Le génie narratif de Badlands réside dans la relation qu’il tisse entre Dek et Thia, un androïde de Weyland-Yutani interprété avec brio par Elle Fanning. Leur rencontre improbable est le moteur émotionnel du film. Fanning, est à la fois hilarante et charmante avec un naturel confondant. Son personnage, un androïde dont la sensibilité émotionnelle est anormalement développée, est une création délicieuse. À la fois agaçante et profondément attachante, Thia se révèle être une version sèche et sardonique d’un robot fantasque, comme un mélange de C-3PO et de l’Âne de Shrek. Leur dynamique est captivante. Alors que Dek transporte le buste de Thia sur son dos – une image qui n’est pas sans évoquer Chewbacca et C-3PO –, une alchimie unique se crée. Thia, elle, supplie Dek de comprendre que pour survivre sur Genna, il doit appréhender le rôle de son écosystème et de sa faune, non plus en simple prédateur, mais en être conscient. Ce conflit idéologique est le cœur du film. Le scénario, d’une intelligence rare, évite l’écueil de faire de Thia un simple personnage-relais pour le public. Tous les dialogues de Dek en Yautja sont sous-titrés dès le début, éliminant le besoin d’une traduction constante et affirmant Dek comme un protagoniste à part entière. Cette relation est encore enrichie par le miroir que leur tend la « sœur » de Thia, Tessa, également interprétée par Fanning dans une performance glaciale et malveillante. Cet autre androïde, plus avancé mais programmé pour exploiter ses émotions au service des plans de Weyland-Yutani, établit un parallèle frappant avec la relation de Dek et son frère Kwei. Ce thème de la famille élective est exploré avec un pathos et une énergie authentiques. Les concessions que Dek et Thia font dans leurs systèmes de croyance respectifs les rapprochent pour former un nouveau clan, une famille d’adoption contre l’ordre établi. Le film prend son envol dès qu’ils sont à l’écran ensemble, humanisant le Predator en un outsider qu’on acclame, un héros auquel on peut s’identifier.

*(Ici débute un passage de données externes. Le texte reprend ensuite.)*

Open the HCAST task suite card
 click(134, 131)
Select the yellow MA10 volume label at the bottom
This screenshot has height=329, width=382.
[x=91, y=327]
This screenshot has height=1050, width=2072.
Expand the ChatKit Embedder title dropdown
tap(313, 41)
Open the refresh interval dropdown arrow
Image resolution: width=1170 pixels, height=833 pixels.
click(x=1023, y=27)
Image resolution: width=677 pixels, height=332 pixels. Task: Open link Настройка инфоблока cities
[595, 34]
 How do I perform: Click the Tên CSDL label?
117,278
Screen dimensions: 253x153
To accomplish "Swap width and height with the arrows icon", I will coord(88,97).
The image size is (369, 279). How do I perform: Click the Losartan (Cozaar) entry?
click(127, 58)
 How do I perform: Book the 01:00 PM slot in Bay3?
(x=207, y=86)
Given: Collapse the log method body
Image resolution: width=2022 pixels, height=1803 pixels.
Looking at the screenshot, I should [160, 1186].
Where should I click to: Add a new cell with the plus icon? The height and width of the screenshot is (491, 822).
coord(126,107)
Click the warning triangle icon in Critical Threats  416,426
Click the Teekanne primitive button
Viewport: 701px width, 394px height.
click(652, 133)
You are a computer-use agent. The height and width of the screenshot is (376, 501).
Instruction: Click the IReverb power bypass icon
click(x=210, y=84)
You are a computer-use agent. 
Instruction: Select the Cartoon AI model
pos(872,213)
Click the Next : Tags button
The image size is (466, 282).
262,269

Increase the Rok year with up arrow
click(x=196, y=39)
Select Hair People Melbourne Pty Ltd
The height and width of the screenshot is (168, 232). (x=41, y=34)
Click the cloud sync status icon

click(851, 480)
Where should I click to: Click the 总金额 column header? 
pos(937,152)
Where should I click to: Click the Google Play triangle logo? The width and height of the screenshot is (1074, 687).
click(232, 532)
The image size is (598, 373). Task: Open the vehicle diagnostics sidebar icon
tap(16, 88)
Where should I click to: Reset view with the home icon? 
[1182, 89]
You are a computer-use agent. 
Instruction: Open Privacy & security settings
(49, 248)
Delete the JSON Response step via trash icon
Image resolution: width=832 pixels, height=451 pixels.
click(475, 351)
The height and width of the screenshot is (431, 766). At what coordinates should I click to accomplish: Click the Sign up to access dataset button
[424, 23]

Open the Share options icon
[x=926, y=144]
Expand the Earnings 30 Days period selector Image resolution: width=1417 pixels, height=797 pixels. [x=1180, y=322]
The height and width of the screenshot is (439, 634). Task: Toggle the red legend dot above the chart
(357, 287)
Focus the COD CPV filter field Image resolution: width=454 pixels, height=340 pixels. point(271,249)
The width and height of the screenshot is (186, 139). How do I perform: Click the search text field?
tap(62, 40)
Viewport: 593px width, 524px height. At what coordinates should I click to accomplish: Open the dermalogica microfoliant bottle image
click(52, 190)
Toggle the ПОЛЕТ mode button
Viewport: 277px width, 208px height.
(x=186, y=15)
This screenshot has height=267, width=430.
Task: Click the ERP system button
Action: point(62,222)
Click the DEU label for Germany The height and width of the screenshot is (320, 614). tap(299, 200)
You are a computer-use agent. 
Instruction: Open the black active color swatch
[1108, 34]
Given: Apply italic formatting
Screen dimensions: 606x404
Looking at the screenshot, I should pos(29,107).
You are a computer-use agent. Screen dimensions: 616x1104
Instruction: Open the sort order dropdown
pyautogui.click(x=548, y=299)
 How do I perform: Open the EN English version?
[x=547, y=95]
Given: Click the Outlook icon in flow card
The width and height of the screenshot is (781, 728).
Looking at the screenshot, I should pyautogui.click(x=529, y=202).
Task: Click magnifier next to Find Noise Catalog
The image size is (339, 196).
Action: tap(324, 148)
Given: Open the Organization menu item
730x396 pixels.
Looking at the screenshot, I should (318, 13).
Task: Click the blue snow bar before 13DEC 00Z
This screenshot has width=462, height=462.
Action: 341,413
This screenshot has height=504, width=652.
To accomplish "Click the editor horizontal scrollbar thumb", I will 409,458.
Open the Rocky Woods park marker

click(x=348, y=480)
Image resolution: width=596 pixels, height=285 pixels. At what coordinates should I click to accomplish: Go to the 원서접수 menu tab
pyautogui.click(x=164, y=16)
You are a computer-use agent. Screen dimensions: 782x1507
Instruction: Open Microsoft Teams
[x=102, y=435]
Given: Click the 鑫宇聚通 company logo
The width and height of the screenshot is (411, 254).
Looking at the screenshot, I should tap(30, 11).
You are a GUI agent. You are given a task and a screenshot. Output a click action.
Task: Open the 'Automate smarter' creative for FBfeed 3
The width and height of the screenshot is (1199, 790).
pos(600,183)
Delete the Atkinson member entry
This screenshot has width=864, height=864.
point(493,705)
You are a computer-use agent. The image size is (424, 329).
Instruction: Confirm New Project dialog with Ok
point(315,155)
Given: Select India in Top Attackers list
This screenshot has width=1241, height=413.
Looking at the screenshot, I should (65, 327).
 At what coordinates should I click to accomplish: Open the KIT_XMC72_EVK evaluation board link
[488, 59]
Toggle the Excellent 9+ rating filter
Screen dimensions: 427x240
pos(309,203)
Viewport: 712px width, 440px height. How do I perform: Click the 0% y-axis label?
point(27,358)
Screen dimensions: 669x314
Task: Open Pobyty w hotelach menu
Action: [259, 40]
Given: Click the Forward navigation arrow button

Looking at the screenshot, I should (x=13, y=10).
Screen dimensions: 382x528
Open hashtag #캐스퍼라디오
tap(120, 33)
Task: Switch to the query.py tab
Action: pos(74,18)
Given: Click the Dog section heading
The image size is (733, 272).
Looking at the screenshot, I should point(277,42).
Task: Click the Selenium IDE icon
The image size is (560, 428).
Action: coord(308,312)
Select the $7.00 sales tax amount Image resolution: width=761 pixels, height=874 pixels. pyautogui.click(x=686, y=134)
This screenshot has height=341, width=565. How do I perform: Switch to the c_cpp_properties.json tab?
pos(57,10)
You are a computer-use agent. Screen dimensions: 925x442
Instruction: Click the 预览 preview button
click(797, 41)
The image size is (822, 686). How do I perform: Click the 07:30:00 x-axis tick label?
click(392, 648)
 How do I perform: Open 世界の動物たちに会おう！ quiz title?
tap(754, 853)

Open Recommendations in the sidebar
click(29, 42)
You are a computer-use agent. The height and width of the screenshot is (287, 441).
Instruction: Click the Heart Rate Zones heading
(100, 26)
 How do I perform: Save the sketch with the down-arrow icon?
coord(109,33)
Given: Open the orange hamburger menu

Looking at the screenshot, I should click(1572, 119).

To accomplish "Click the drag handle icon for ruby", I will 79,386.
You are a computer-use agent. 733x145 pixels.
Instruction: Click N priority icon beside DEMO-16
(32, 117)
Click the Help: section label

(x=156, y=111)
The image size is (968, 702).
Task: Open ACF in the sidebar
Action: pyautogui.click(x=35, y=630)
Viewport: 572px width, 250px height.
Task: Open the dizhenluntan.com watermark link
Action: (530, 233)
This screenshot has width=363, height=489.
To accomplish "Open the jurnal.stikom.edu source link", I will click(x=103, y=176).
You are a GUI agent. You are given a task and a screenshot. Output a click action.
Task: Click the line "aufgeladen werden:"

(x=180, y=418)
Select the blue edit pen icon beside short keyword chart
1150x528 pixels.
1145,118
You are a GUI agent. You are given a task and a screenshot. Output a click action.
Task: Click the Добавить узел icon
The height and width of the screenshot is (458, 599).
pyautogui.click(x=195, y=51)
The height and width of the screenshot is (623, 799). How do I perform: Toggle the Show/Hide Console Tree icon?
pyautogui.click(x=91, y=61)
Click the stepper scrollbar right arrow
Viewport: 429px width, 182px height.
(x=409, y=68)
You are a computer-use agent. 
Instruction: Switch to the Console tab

La mise en scène de Trachtenberg est d’une inventivité constante. Retrouvant le directeur de la photographie de 10 Cloverfield Lane et Prey, Jeff Cutter, le duo insuffle au film une énergie sauvage et une identité visuelle forte. Les scènes d’action sont lisibles, dynamiques, et souvent spectaculaires. Chaque séquence surpasse la précédente, Trachtenberg imaginant constamment de nouveaux obstacles ingénieux pour son héros. Les chorégraphies de combat sont excellentes, intégrant l’environnement hostile de Genna avec une brutalité et une innovation supérieures aux opus précédents. La comparaison n’est jamais raison, surtout quand on compare avec des géants, mais il y a quelque chose de James Cameron chez Trachtenberg : cette maîtrise de la narration dans l’action, la virtuosité de l’intégration des effets visuels, mais aussi cette maîtrise du ton exact qu’il veut donner au film. Dan Trachtenberg dirige avec une précision remarquable, trouvant l’équilibre parfait entre divertissement, sensations fortes et personnages attachants. Des séquences d’action folles et un rythme implacable en font un film incontestablement divertissant, mais jamais vide de sens.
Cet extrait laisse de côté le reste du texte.